In de beheersovereenkomst stond deze zomer al te lezen: “Investeren in Vlaamse creativiteit en producties is een absolute prioriteit voor VRT”. “Nabijheid en herkenbaarheid is wat ons onderscheidt van grote internationale spelers”, laat CEO Frederik Delaplace optekenen in een persbericht. “Met deze overeenkomst neemt VRT het engagement op om de lokale onafhankelijke spelers te ondersteunen.”
LEES OOK.VRT moet volgens nieuwe overeenkomst 16 miljoen euro besparen, vakbond waarschuwt: “Nu nog eens de citroen uitpersen, gaat niet meer”
In totaal zal de publieke omroep 13 procent van hun inkomsten in eigen content stoppen. Hoeveel dat bedrag precies inhoudt, wordt niet gezegd. In de beheersovereenkomst werd wel nog opgenomen dat de VRT de komende jaren een tijdelijke instap mag nemen in (maximaal twee) Vlaamse productiehuizen via een minderheidsbelang. Dat idee werd, onder andere door de VOFTP, op gefronste wenkbrauwen onthaald.
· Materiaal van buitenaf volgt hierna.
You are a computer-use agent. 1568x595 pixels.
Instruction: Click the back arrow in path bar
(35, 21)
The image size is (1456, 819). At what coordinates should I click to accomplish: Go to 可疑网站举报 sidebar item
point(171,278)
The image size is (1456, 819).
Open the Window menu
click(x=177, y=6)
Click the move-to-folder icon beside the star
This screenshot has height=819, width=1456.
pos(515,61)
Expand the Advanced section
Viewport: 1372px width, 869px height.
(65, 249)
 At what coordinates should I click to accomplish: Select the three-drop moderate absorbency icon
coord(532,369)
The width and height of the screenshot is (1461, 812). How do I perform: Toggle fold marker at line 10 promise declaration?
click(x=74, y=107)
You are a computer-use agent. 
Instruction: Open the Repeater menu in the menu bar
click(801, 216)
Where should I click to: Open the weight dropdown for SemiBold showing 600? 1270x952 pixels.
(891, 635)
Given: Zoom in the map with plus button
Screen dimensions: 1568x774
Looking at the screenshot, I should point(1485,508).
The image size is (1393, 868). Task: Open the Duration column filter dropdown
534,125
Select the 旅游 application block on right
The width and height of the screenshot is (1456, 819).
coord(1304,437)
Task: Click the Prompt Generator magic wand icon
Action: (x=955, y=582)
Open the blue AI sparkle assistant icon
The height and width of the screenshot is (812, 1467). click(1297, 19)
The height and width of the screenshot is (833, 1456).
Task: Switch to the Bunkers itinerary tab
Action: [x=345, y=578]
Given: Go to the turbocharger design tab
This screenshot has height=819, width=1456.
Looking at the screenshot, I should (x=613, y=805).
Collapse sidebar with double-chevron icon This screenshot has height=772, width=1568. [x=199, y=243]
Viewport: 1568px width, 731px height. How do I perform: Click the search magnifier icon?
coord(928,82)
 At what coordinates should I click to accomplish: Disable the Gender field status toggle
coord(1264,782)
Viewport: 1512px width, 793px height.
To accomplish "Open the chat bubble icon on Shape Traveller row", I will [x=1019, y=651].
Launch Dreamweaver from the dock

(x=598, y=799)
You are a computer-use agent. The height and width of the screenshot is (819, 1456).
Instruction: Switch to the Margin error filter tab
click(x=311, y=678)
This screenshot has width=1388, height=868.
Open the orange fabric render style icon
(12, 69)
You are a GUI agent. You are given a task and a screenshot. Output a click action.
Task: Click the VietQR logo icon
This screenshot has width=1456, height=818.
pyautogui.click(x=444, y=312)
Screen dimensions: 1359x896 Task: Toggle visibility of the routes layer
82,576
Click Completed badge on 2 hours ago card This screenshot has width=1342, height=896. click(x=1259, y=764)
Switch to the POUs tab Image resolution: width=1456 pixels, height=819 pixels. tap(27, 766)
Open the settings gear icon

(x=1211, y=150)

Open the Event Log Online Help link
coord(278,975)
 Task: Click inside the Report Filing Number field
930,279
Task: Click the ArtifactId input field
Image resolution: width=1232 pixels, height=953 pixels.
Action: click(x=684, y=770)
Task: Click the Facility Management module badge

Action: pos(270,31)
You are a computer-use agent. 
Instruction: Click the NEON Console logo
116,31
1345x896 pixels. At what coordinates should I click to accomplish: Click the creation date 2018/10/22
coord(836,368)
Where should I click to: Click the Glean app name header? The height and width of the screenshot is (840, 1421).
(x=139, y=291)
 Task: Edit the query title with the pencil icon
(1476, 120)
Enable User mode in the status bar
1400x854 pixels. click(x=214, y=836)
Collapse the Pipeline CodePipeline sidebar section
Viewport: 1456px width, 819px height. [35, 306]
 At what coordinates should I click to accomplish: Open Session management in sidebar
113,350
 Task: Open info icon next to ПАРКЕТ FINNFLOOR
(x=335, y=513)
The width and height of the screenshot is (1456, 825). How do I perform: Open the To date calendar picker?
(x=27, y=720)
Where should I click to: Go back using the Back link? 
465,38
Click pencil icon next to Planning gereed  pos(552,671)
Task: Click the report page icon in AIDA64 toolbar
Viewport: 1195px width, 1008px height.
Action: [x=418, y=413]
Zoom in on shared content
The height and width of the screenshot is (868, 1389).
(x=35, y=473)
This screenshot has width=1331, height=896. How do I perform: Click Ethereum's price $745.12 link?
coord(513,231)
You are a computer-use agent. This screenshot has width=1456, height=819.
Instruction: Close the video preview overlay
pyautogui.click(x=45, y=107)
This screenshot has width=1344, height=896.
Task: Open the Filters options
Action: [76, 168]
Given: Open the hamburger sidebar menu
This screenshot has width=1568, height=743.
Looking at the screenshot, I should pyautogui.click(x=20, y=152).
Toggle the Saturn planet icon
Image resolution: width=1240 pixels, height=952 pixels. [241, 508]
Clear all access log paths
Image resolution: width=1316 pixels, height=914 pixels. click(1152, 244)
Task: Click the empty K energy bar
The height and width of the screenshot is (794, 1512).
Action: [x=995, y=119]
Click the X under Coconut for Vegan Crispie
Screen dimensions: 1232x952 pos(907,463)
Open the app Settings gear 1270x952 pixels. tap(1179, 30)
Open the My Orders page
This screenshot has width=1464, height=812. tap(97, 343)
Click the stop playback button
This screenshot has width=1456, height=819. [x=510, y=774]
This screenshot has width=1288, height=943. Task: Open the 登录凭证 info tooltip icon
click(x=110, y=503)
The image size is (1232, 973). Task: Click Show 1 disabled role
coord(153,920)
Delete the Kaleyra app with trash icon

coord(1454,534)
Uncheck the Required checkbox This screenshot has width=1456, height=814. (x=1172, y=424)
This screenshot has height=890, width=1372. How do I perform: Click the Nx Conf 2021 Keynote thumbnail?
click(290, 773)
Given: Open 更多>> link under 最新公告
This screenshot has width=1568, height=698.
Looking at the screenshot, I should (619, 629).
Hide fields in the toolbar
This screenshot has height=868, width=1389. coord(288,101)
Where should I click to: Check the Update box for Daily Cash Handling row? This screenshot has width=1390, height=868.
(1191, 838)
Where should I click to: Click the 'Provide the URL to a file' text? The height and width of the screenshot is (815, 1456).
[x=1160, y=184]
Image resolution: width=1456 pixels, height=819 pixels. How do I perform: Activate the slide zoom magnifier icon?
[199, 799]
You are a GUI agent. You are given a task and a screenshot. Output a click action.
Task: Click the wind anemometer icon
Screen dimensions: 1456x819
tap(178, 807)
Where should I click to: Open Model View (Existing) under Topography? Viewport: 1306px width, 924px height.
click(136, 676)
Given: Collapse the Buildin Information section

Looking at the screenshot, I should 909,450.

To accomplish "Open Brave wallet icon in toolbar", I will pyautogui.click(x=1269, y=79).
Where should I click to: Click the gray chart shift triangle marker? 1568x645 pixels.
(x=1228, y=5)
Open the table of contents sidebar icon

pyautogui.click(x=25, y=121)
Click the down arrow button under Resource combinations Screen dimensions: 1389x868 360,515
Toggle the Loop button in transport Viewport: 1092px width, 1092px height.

Woordvoerder Yasmine Van der Borght laat optekenen dat het slechts één onderdeel is dat ‘wordt bekeken’. “Het lijkt ons van belang om onze Vlaamse content te verankeren, maar dat staat los van dit akkoord.”
In het persbericht toont An Jacobs, algemeen directeur van het VOFTP, zich alvast tevreden met de expliciete steun. “Vlaamse formats waren in 2024 de op drie na meest verkochte formats in het buitenland. We zijn dan ook blij met deze nieuwe overeenkomst, die het belang van onafhankelijke productie vanuit zowel cultureel als economisch oogpunt nog eens extra in de verf zet.”